--- start Task inputs ---

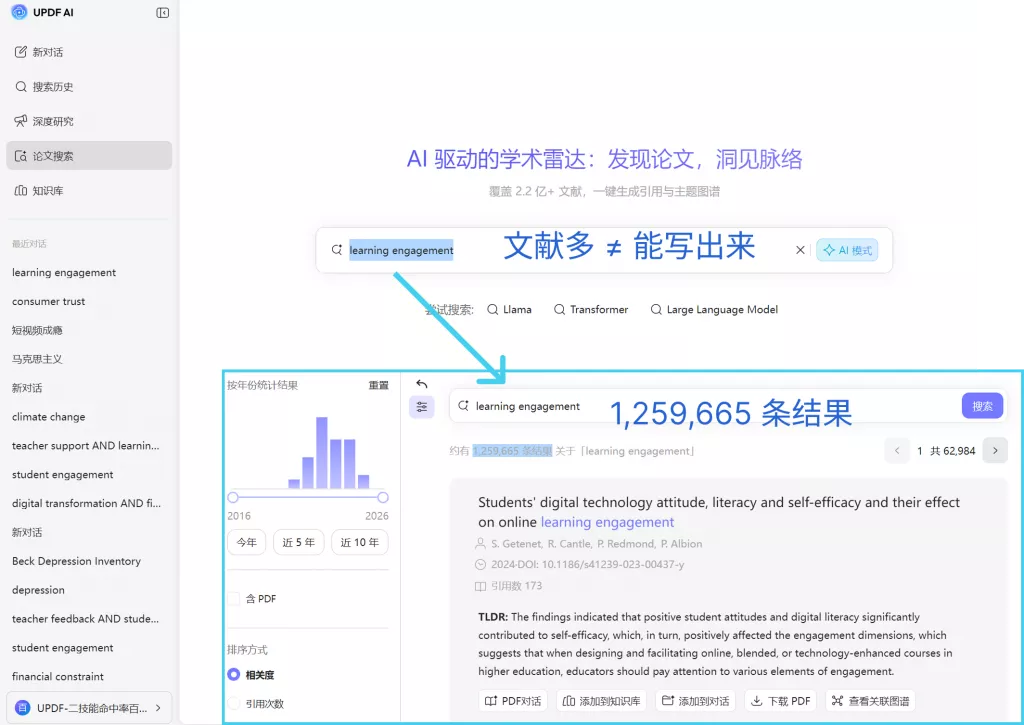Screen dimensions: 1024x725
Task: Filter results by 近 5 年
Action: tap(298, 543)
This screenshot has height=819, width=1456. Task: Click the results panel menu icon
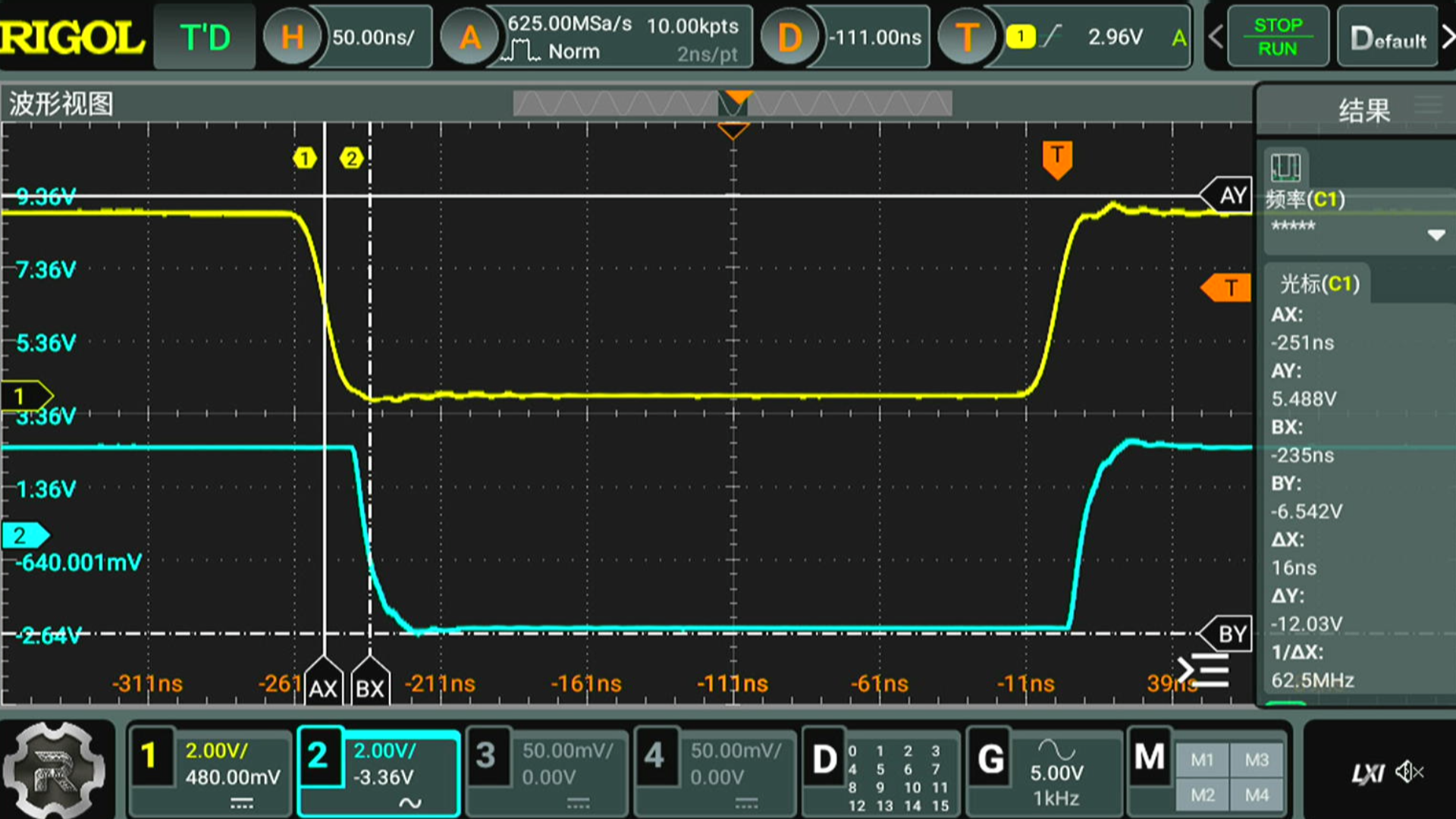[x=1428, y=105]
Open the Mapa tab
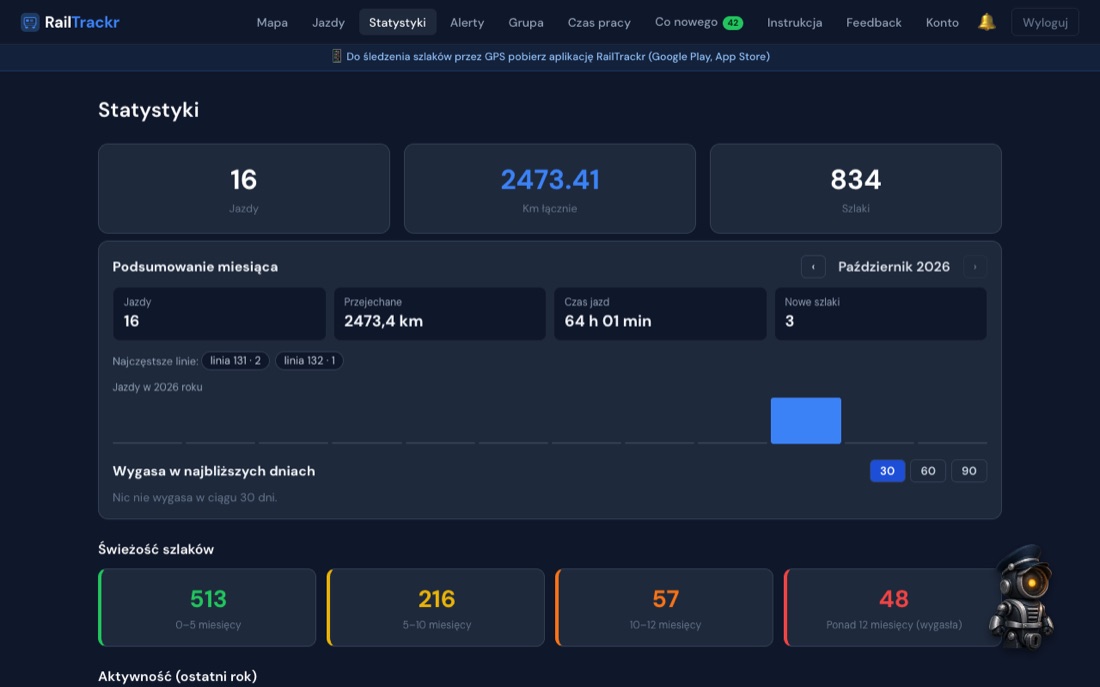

--- end Task inputs ---
--- start Task inputs ---

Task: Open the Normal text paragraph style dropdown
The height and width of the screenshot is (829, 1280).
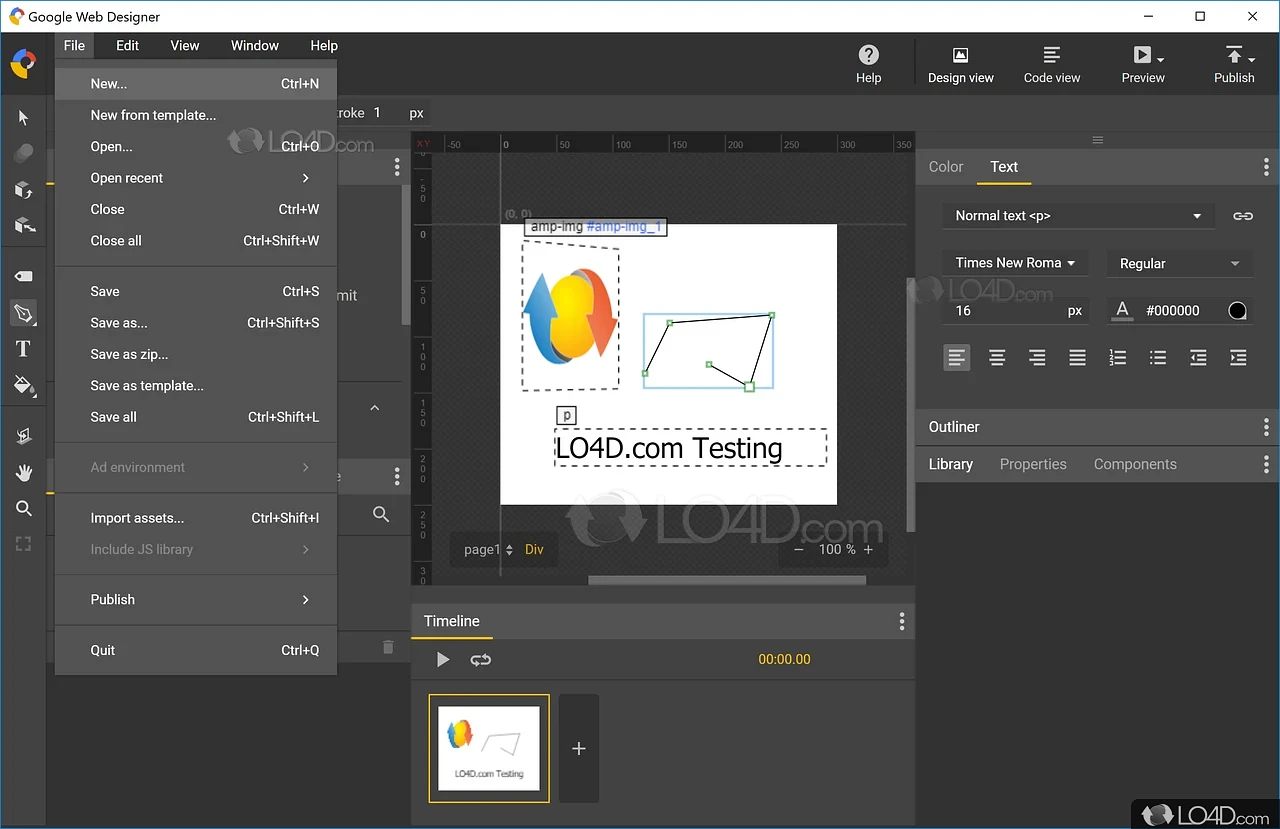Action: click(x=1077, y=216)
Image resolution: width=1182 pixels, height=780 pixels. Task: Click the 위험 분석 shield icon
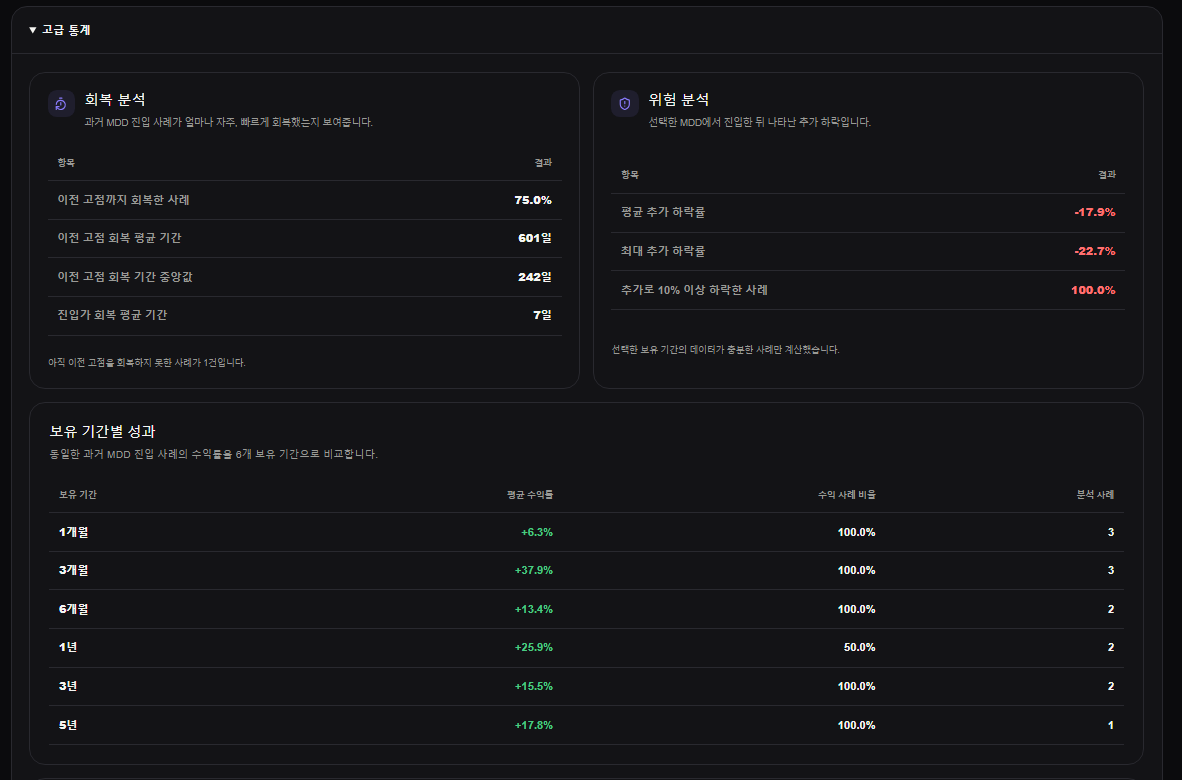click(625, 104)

--- end Task inputs ---

How many lines of the material above contain the string "width"? Count them and give only the number.

3